As valuable as her 200-foot play is, though, the U.S. could benefit greatly from an added touch of offense from the 28-year-old Minnesota native with Decker out of the lineup. Brandt wasn’t much of an offensive dynamo in PyeongChang (she only logged two points in five games), but she was a terror during her college days at the University of Minnesota, having posted 115 goals and 285 total points in 158 collegiate games.
Decker is irreplaceable, but if Brandt can recapture the scoring touch she so often exhibited as a Golden Gopher, the U.S. won’t skip a beat offensively even without one of their top stars.
Abby Roque was a dominant player in her four years at the University of Wisconsin, and there’s no reason to assume she can’t make a significant impact for the U.S. in these Olympics. She put together an impressive outing in her Olympic debut against the Finns on Thursday, generating several quality scoring chances and finishing the contest with one of the better passes you’ll see throughout the tournament on Carpenter’s second goal of the game.
At Wisconsin, Roque posted 56 goals and 170 total points in 155 games as a Badger. She was also named the Bob Allen Women’s Hockey Player of the Year in 2020 — an award given annually by USA Hockey to the best American-born women’s hockey athlete. Decker, Hilary Knight and former U.S. captain Meghan Duggan were recipients of the award as well.
Knight believes Roque has the potential to be the best women’s hockey player in the world. And after Roque’s stellar Olympic debut against the Finns, it’s easy to see why she has such high praise for the 24-year-old.
And speaking of Knight…
Knight is the face of women’s hockey in the United States, and she’s become one of the unquestioned leaders in the U.S. locker room. The four-time Olympian is clearly no stranger to stepping up in big situations. After all, the Americans probably wouldn’t have won gold in PyeongChang without Knight’s timely scoring.
With Decker missing in action, Knight will need to not only continue being the heartbeat of this U.S. squad, but she’ll also need to up her game a bit offensively in order to make up for the lost production from Decker. Luckily, that’s not something she should have any difficulty doing.

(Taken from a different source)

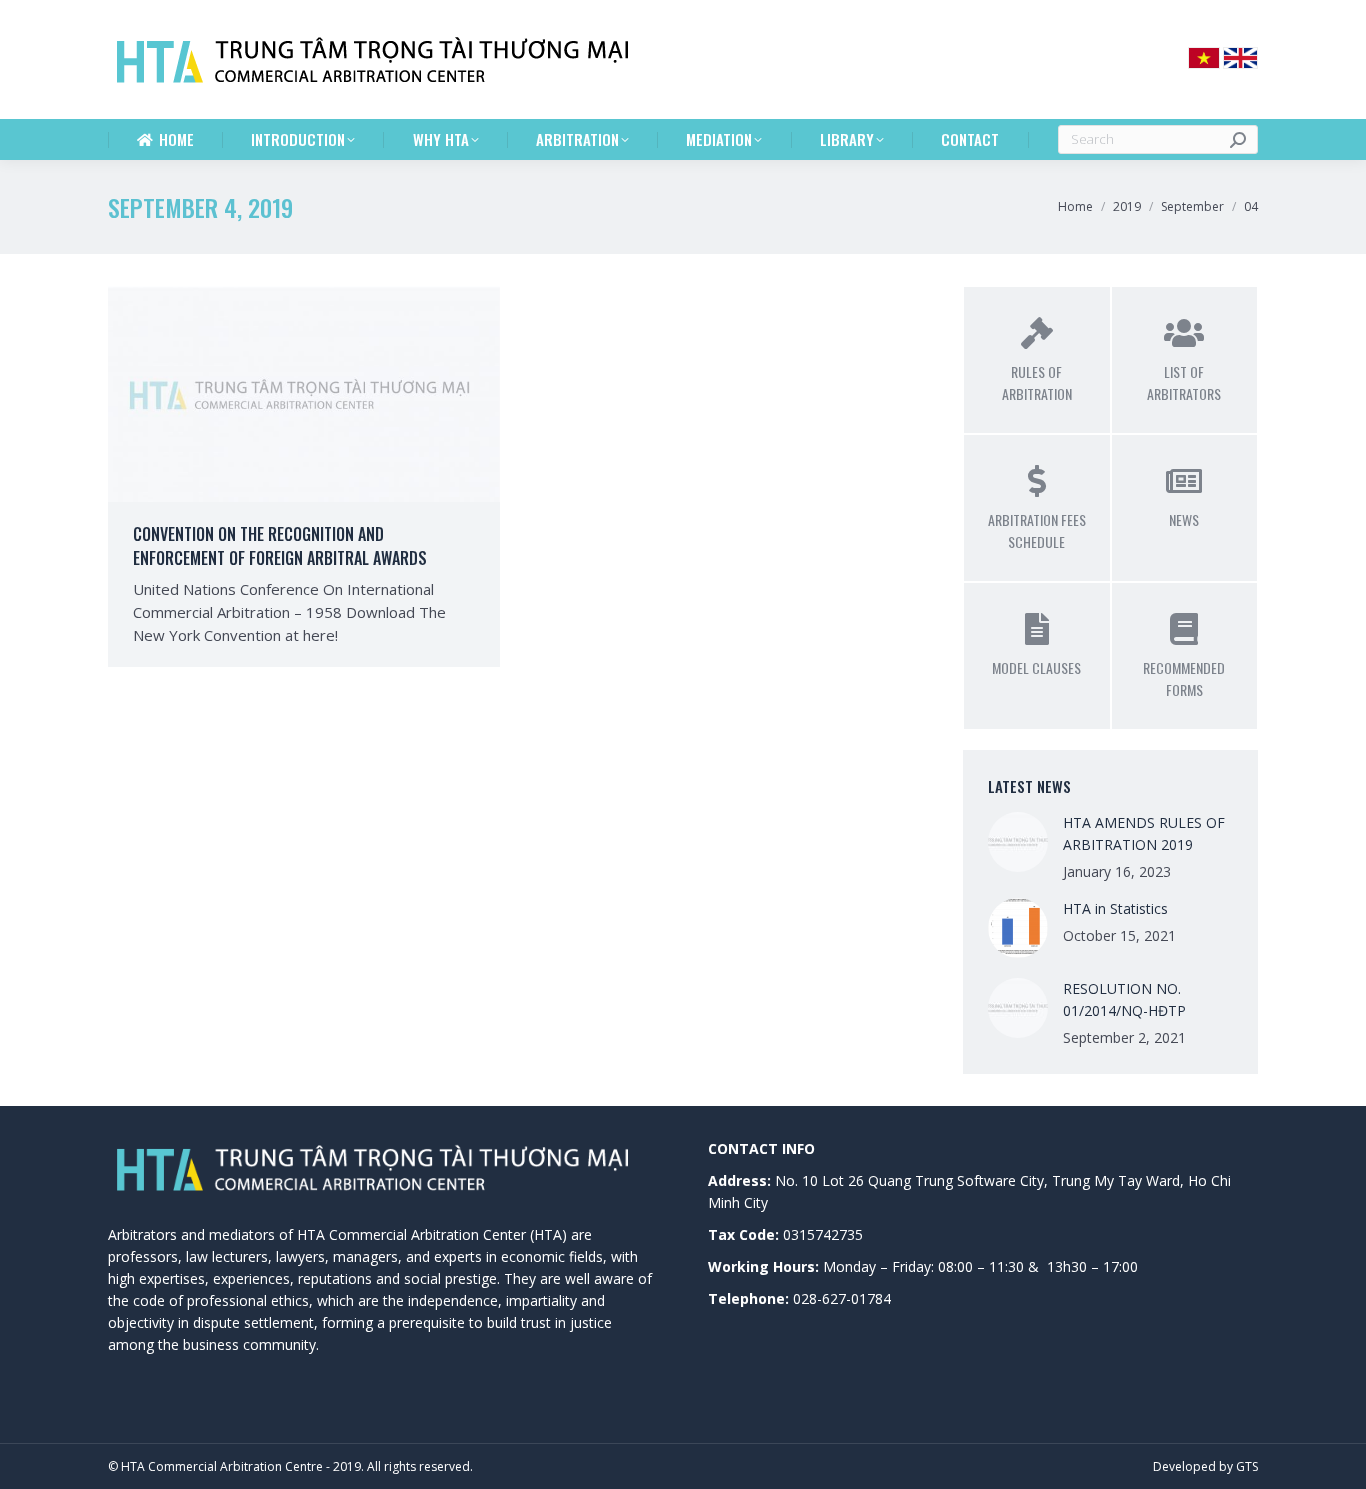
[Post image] (1018, 842)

The 32-year-old is considered one of the greatest goal scorers in the history of women’s hockey. She broke U.S. hockey legend Cammi Granato’s World Championship scoring record last August, and it won’t be long before she passes Granato on the all-time points list at the Olympics as well.
Moments like these are when Knight plays her best, and the U.S. will need her to be at the top of her game for the remainder of this tournament to successfully defend the title from PyeongChang.